Regency Bonnets and Caps

January 17 is Wear a Hat Day. Hats are not much in vogue in our modern times, but in Regency England, a stylish bonnet was an essential part of any lady’s ensemble when she stepped out of doors. Married women and ladies of a certain age (late twenties and older) wore caps indoors. Shopping for hats and caps and keeping up with the latest style of trims and colors was de rigeur for ladies.

William Henry Margetson

William Henry Margetson

In Northanger Abbey, Isabella Thorpe told Catherine Morland, “I saw the prettiest hat you can imagine in a shop window in Milsom-Street just now—very like yours, only with coquelicot ribbons instead of green; I quite longed for it.”

Perhaps Miss Thorpe passed a shop that looked like the one represented in Alonso Perez’s painting, The Milliner’s Shop:

Ladies at the Milliners by Alonso Perez

Ladies at the Milliners by Alonso Perez

In the first ten years of the 19th Century, the poke-bonnet gained popularity. In an 1801 letter, Jane Austen wrote that she had a new bonnet, trimmed with white ribbon:

“I find my straw bonnet looking very much like other people’s, and quite as smart.”

Alfred Glendening

Alfred Glendening

Leghorn hats were also popular, featuring a large brim in front, and turned up behind in a soft roll in the French style, such as this bonnet:

Annie Henniker

Annie Henniker

Here are examples of different Regency-era bonnets, as depicted by various artists:

Carl Thomsen

Carl Thomsen

A. R. Kemplen

A. R. Kemplen

F. Sydney Muschamp

F. Sydney Muschamp

Carlton Alfred Smith

Carlton Alfred Smith

In Emma, Mrs. Elton hinted at the importance of wearing just the right hat for the occasion when she accepted Mr. Knightley’s invitation to pick strawberries at Donwell:

“It is to be a morning scheme, you know, Knightley; quite a simple thing. I shall wear a large bonnet, and bring one of my little baskets hanging on my arm. Here, —probably this basket with pink ribbon. Nothing can be more simple, you see.”

Edmund Blair Leighton

Edmund Blair Leighton

In her letters, Jane Austen wrote about re-trimming a cap:

I shall venture to retain the narrow silver round it, put twice round without any bow, and instead of the black military feather shall put in the coquelicot one, as being smarter.

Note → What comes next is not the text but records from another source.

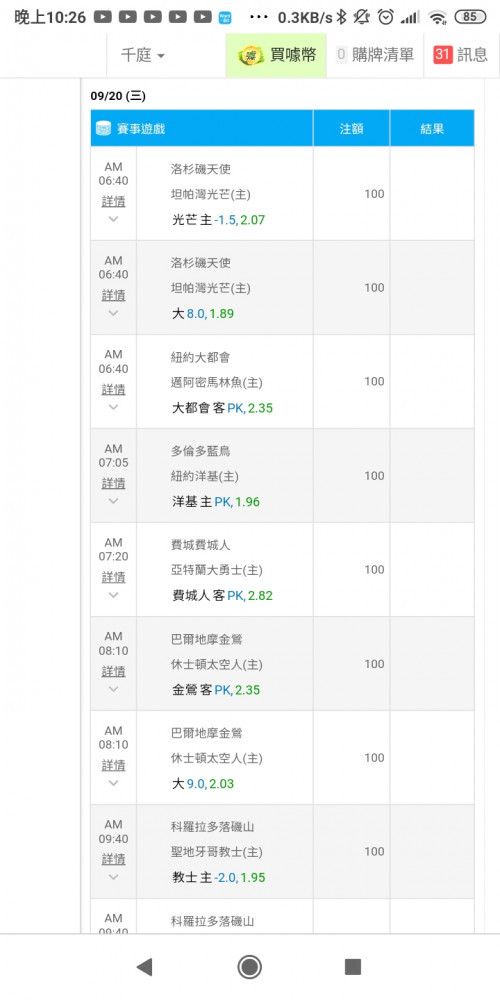This screenshot has width=500, height=1000.
Task: Open 詳情 link for 金鶯客 PK 2.35 bet
Action: tap(114, 672)
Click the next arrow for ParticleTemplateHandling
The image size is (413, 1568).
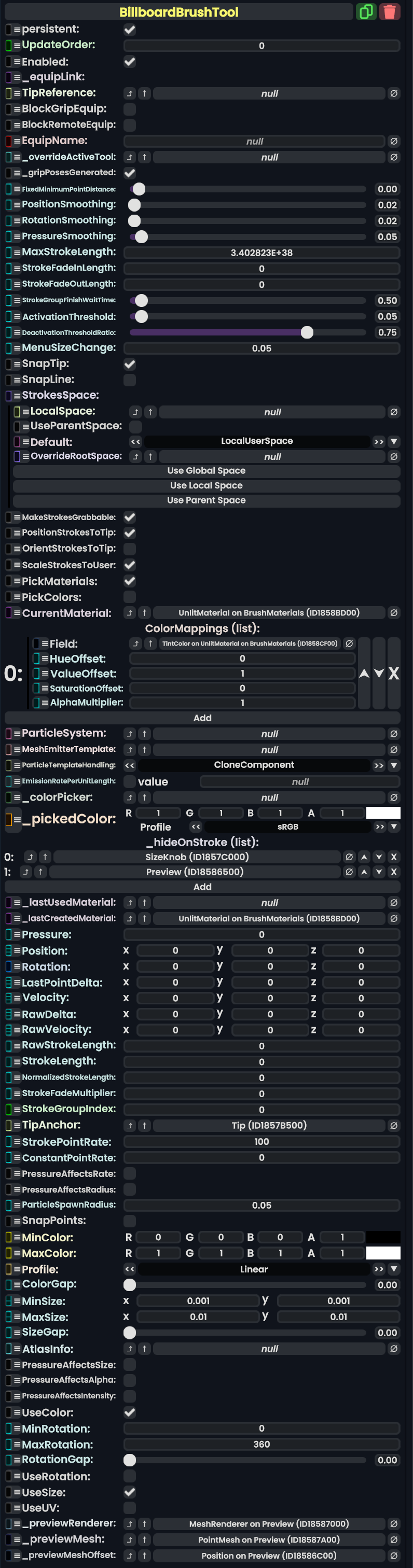pos(379,765)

By 1810 the plain cottage bonnet became more elaborate. Hats became higher and were decorated with more than fabric and ribbon. Hats sported flowers, puffed gauze, feathers, and gathered or plaited fabric.

This hat bears the fashionable poppy-red color Isabella Thorpe called “coquelicot” in Northanger Abbey:

Edmund Blair Leighton

Edmund Blair Leighton

In Mansfield Park, Miss Crawford explained to Edmund how easy it was to tell whether a woman is out in society based on her bonnet:

“Till now, I could not have supposed it possible to be mistaken as to a girl’s being out or not. A girl not out has always the same sort of dress: a close bonnet, for instance.”

Frederik Hendrik Kaemmerer

Frederik Hendrik Kaemmerer

George Sheridan Knowles

George Sheridan Knowles

From examples throughout Jane Austen’s books, we can see that a lady’s bonnet was not just a means for keeping the sun out of her eyes. Instead, it was a declaration of her station in life, her level of wealth and, perhaps, even her marital status.